I think, however, that these are relatively simple matters to overcome, as data is already being compiled in a format that can easily be distributed and technology support staff has indicated that only a simple procedure is needed to make the bulk data available.
Furthermore, the GPO already employs an authentication standard for its own accessible bulk data through its FDSys website that we could also utilize.
I look forward to working with the Chairman and leadership of the House as this bill moves through the legislative process to advance these efforts to increase public access to legislative data. I believe the time to implement this is now. (emphasis added)
Speaker Boehner’s Blog Reiterates Support for Bulk Access While Commenting on the Move by Appropriators
Speaker Boehner’s Digital Communications Director Don Seymour wrote a blogpost called “House Moving Forward on Bulk Legislative Info.” It is noteworthy for two reasons.

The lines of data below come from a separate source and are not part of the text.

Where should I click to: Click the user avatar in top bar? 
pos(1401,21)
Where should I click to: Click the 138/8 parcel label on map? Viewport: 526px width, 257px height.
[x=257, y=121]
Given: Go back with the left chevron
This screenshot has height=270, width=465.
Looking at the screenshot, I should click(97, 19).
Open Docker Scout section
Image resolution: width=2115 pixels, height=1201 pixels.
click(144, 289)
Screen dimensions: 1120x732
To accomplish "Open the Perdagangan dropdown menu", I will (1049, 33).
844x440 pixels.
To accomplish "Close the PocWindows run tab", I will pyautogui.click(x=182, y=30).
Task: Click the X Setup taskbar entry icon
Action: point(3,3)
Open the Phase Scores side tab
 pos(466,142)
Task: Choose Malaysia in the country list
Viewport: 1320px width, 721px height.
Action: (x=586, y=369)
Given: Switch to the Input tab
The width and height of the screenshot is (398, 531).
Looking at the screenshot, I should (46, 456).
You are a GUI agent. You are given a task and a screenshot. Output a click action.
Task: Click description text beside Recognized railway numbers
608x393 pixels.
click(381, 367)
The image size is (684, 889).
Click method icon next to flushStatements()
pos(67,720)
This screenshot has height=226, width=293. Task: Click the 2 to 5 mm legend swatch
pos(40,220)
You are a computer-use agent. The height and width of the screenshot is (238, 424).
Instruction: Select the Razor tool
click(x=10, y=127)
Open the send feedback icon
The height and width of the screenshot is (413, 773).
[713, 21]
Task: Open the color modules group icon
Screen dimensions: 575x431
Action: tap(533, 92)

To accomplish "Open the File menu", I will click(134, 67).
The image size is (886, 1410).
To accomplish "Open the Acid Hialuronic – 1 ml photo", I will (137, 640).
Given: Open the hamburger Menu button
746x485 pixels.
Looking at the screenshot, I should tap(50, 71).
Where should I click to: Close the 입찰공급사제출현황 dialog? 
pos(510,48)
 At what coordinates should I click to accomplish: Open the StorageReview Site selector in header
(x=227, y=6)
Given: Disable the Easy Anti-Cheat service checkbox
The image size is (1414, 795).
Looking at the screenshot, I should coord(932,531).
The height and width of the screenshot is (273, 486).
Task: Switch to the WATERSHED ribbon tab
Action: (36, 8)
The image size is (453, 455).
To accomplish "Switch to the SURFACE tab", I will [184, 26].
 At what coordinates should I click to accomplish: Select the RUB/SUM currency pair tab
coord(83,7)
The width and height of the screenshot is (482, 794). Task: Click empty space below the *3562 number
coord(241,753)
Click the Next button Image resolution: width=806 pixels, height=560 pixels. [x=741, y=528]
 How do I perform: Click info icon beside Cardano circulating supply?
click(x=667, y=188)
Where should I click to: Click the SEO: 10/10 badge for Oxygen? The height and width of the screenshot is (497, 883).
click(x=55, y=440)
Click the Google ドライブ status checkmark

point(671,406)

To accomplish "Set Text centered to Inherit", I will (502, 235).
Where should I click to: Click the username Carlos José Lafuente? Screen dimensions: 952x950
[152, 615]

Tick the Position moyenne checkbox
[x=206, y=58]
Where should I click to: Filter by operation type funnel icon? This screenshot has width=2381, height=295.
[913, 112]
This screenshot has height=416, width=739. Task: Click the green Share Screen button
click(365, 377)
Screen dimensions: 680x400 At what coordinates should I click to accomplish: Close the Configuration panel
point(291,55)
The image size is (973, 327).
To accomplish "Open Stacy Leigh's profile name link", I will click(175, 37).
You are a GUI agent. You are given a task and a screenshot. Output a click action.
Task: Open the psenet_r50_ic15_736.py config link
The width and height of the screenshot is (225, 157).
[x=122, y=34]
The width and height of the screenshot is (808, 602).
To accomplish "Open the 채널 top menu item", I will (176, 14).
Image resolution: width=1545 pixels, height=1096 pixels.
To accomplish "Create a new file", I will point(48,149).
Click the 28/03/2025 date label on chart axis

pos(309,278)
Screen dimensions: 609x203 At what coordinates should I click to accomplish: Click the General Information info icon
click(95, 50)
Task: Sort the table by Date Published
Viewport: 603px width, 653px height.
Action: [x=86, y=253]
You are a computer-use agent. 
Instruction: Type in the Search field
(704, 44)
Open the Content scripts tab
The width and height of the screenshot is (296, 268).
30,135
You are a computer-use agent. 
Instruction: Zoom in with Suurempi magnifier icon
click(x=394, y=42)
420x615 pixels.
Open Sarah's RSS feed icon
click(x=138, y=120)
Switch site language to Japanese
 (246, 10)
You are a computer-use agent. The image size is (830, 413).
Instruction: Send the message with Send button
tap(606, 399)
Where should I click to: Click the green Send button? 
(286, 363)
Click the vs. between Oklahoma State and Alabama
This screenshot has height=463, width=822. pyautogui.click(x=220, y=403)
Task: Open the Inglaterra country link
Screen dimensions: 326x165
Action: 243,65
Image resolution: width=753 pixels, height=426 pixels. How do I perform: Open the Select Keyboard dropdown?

It reaffirms the House’s commitment to make Congress more open and transparent, including by “releasing the House’s legislative data in machine-readable formats.” Simply put, the House has made significant strides towards online transparency, as we’ve written about many times before. A partial list must include the House’s transparency portal, the Legislative Data and Transparency Conference, the Congressional Hackathon, the Boehner-Cantor letter, and the rules package. But bulk access to legislative data is the result that many of these efforts are working towards.
The blogpost also describes appropriators efforts to create a task force as “taking another step today toward making bulk legislative information easily available to the public.” As we’ve described elsewhere, the devil is in the details, and the details in the committee’s report would apparently undo some of the House leadership’s current transparency efforts. While the approps bill moves through the legislative process, it may put all of the other data liberation efforts on ice while everyone waits to see what happens. I cannot imagine that’s an acceptable solution to leaders in either party, to members of Congress, or to the public at large.